Effects of secreted protein acidic and rich in cysteine peptide on change of ultramicrostructure and extracellular matrix secretion of human mesangial cells cultured in vitro
- Author:
Li-Ming ZHANG
1
Author Information
1. Department of Nephrology
- Publication Type:Journal Article
- Keywords:
Apoptosis;
Extracellular matrix;
Mesangial cell;
Secreted protein acidic and rich in cysteine peptide
- From:
Academic Journal of Second Military Medical University
2010;28(1):36-39
- CountryChina
- Language:Chinese
-
Abstract:
Objective: To investigate the effects of secreted protein acidic and rich in cysteine (SPARC) peptide on ultramicrostructure and extracellular matrix secretion of human mesangial cells cultured in vitro. Methods: Human mesangial cells (HMC) were incubated at the presence of SPARC peptide (50 μg/ml)for 48 h and 96 h separately; HMC cultured without SPARC peptide was taken as control.
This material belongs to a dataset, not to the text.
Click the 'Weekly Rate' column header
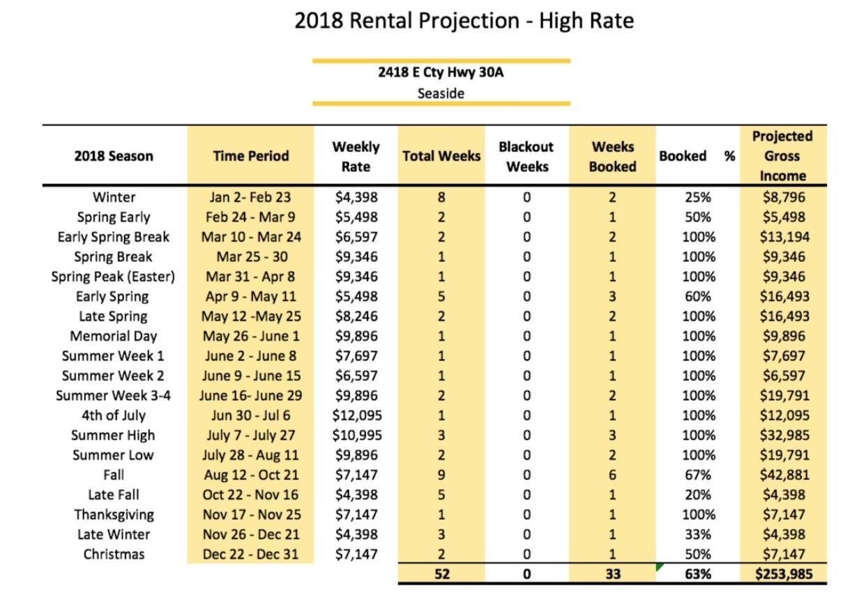The width and height of the screenshot is (864, 616). click(x=356, y=157)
The cell ultramicrostructure was observed by transmission electron microscope. Real-time fluorescent quantitative PCR (RT-PCR) was used to detect mRNA levels of collagen type I (Col I), collagen type IV (Col IV), fibronectin (FN), and laminin (LN) 96 hours after culture, and the results were compared between the 2 groups. The secreted levels of Col I, Col IV, FN, and LN protein were measured and compared by enzyme-linked immunosorbent assay (ELISA) in the 2 groups. Results: There was no obvious change in HMC in the control group. After cultured for 48 hours, a few HMC in experimental group showed initial appearance of apoptosis; after cultured for 96 h, a great number of HMC had a typical apoptotic appearance and there were typical apoptotic bodies under electron microscope. RT-PCR showed that, compared with the control group, the experimental group had significantly decreased levels of Col I, Col IV and FN mRNA (P<0.05, P<0.0l); ELISA results showed that the secretions of Col I, ColIV, and FN protein in the experimental group were greatly lower than those in the control garoup (P<.05, P<0.01). Conclusion: SPARC peptide can effectively induce apoptosis of human mesangial cells and down regulate the secretion of extracellular matrix in vitro.